Según la prensa no precisamente canallesca – ¿ya no la hay?- desde que algunos gobiernos autónomos-regionales propusieron la obligatoriedad del llamado pasaporte COVID para poder acceder a determinados actos sociales, el número de vacunaciones se ha multiplicado por cuatro.
Al parecer, ha sido el pánico, no tanto viruspatológico, sino psico-social lo que ha operado en esta escalada de vacunaciones de quienes por dejadez, autoinmunidad atribuída o mentalidad conspiranoica, se han percatado de las limitaciones colectivas que llegarían a tener sin el QR de marras y más en estas fechas cuajadas de ferias y fiestas, puentes y hasta acueductos (forales).

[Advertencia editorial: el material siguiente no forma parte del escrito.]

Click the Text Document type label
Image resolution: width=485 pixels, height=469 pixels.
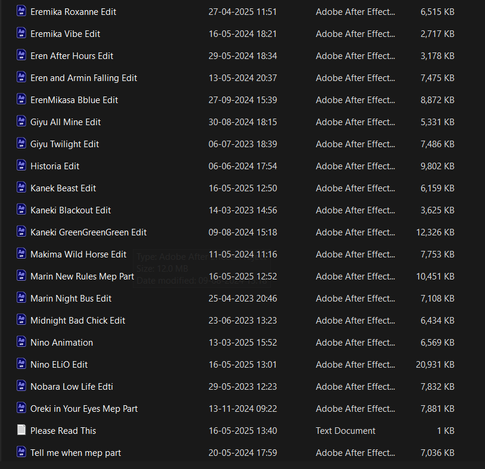[x=346, y=431]

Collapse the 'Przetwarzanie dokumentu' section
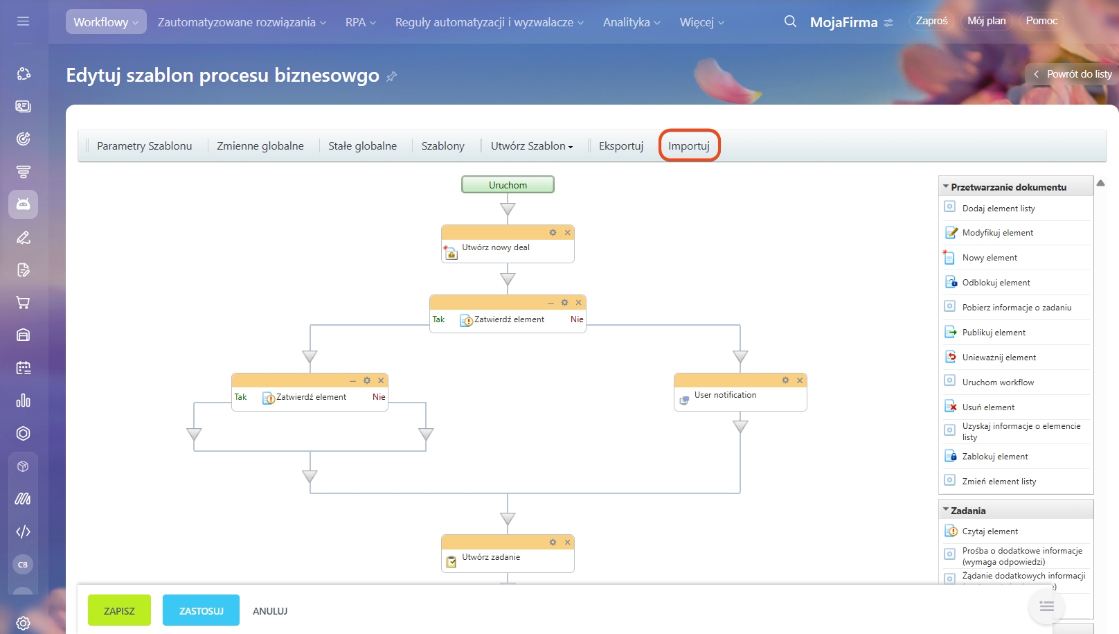(x=946, y=187)
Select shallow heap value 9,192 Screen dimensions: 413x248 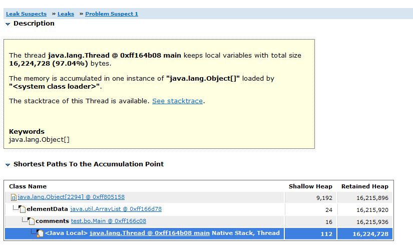(324, 198)
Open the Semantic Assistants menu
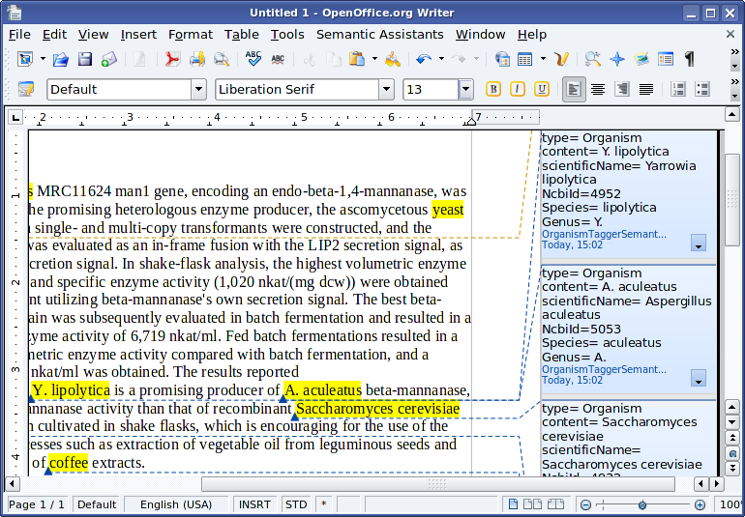Image resolution: width=745 pixels, height=517 pixels. click(x=379, y=34)
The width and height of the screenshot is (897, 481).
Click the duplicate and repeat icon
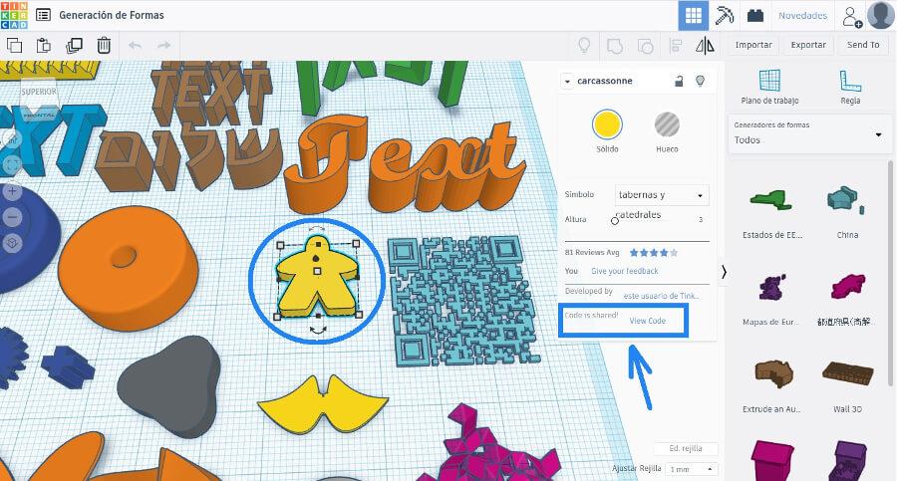74,45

Y quizá sea este , el tropel vacunatorio, el efecto inmediato y positivamente sanitario a pesar de que desde las instancias judiciales- y desde el derecho propiamente dicho- pueda haber dudas sobre la constitucionalidad de tal exigencia, pues nunca hasta ahora y salvo casos extraordinarios, una vacunación ha sido elevada a deber ciudadano documentado.

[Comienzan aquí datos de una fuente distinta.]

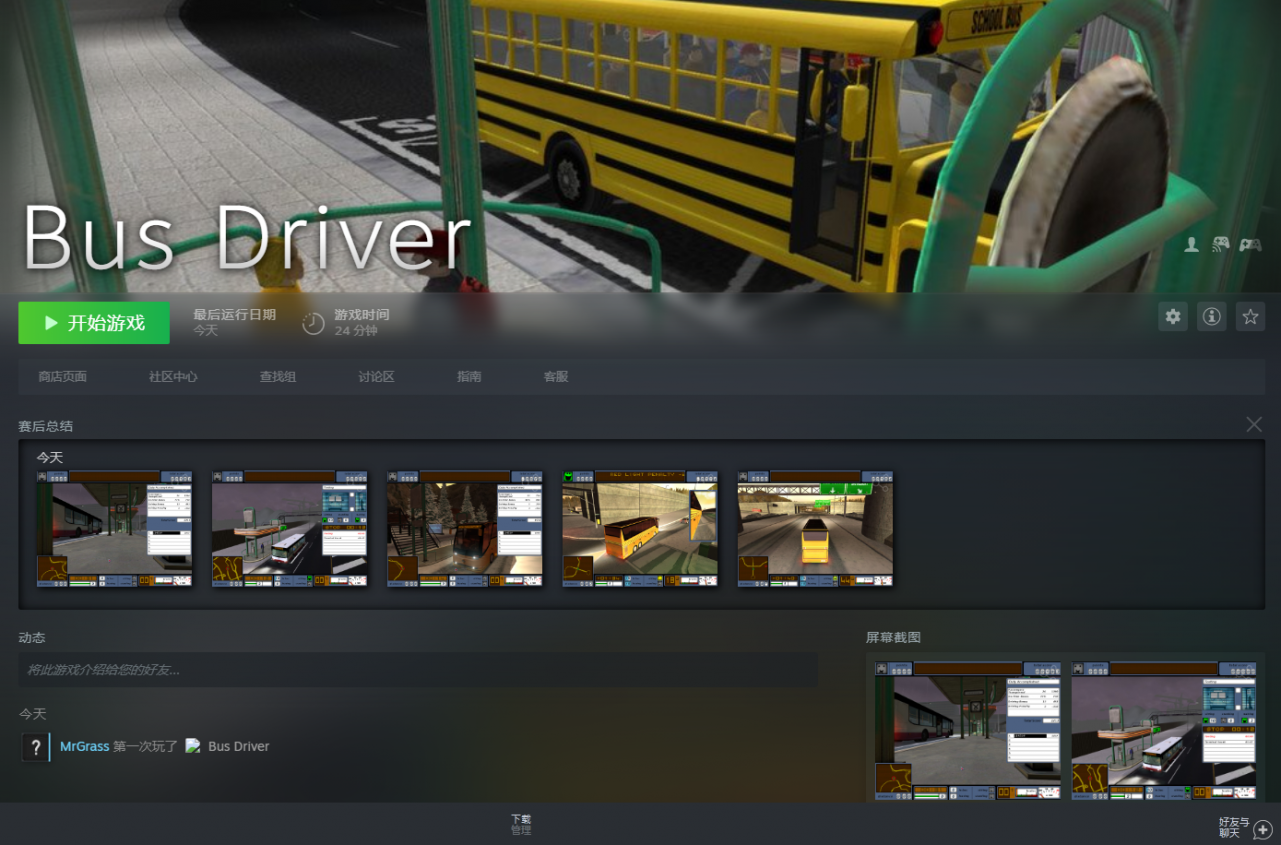Open the 商店页面 tab

click(x=62, y=377)
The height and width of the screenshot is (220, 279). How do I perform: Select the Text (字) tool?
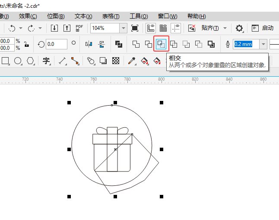click(x=46, y=61)
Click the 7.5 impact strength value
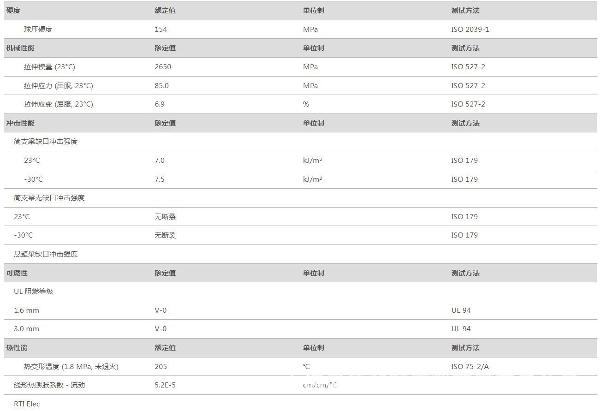600x411 pixels. coord(160,179)
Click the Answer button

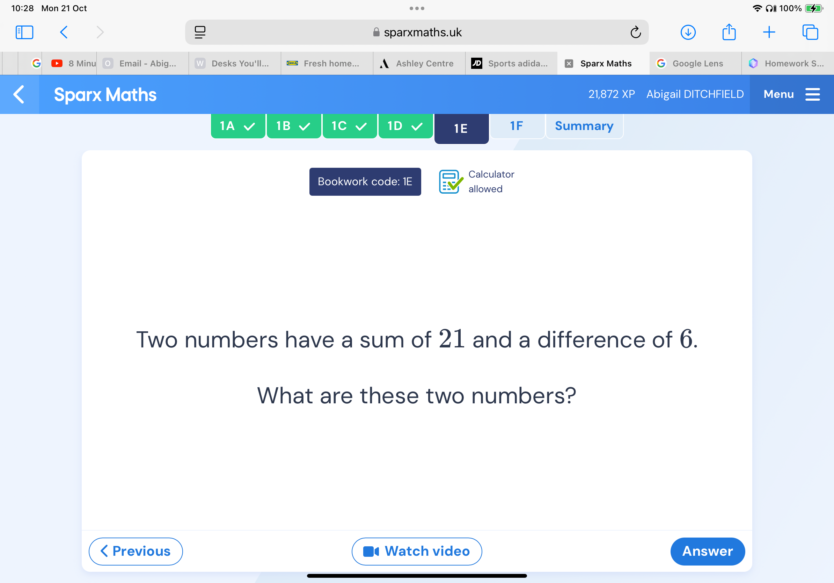point(707,551)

Aun así, el efecto mediato, ese que suele ser previsto desde la reflexión, y por lo general por aquellos seres a los que ya Aristóteles atribuyó un exceso de bilis negra, parece ser un paso m´ás en la escalada de control social que se ha desp`legado desde el comienzo de la revolución cibernética a finales del siglo pasado y que se ha agudizado con la pandemia del COVID-19.
Así lo sugiere, por ejemplo, el filósofo Giorgio Agamben, que estima que «nuestras sociedades han pasado de un modelo que antes se denominaba de «sociedad disciplinaria» al modelo de «sociedad de control», de sociedad basada en un control numérico casi ilimitado de los comportamientos individuales, que se convierten así en cuantificables en un algoritmo» y cuyos datos son susceptibles de ser utilizados tanto por las administraciones públicas como por las empresas privadas. O sea, que cada vez que a usted le lean el QR, quedará codificado el dónde, cuándo y acaso el con quién de lo que haga.

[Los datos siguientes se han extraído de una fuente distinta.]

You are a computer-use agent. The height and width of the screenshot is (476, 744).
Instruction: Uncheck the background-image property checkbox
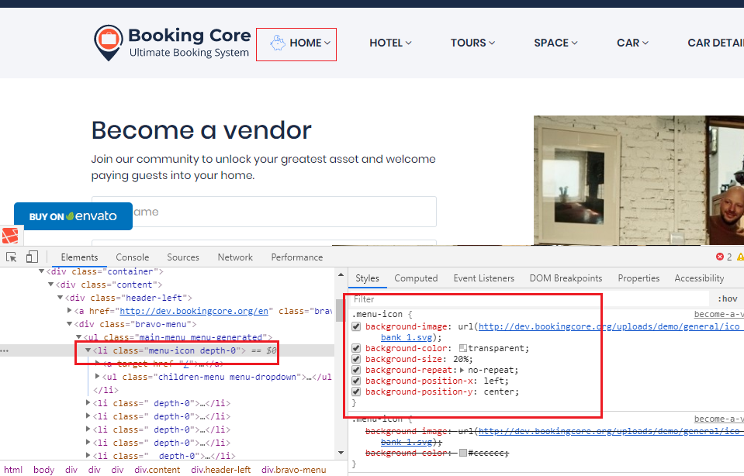(357, 327)
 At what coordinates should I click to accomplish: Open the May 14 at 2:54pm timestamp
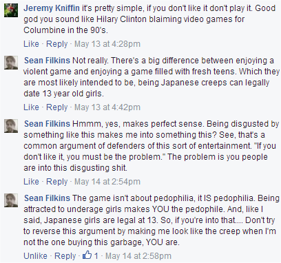(107, 181)
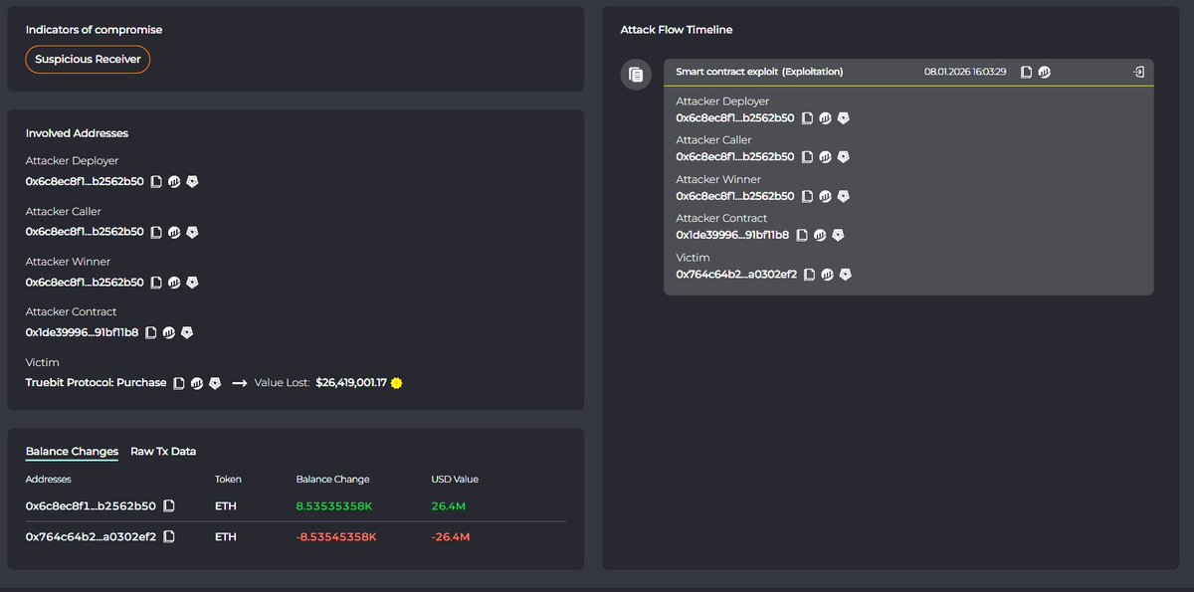Click the round documents icon left of timeline event
The image size is (1194, 592).
pos(636,75)
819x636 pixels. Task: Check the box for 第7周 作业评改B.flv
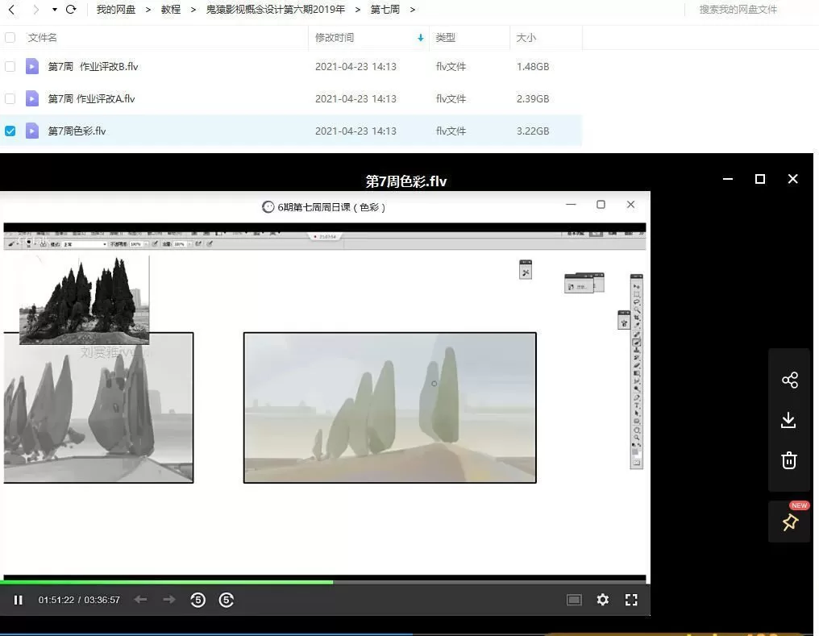[x=10, y=66]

Que esta progresión de control social se vaya admitiendo como normal, y aun más , al presentarse como adecuada, equilibrada y hasta neutra, no deja de ser una manifestación del acento tecnocrático que cada vez se extiende con mayor facilidad en nuestras sociedades. Agamben se pregunta hasta dónde estamos dispuestos a aceptar este control. Y la pregunta precisa de una respuesta muy matizada, no marcada tan sólo por un utilitarismo montaraz y facilón.
Así que , sin poner en duda la legitimidad de las políticas santitarias de las autoridades ( todas ) realmente existentes, la pregunta de Agamben queda en el aire, pero no para que se resuelva con un simple…¡Sin más!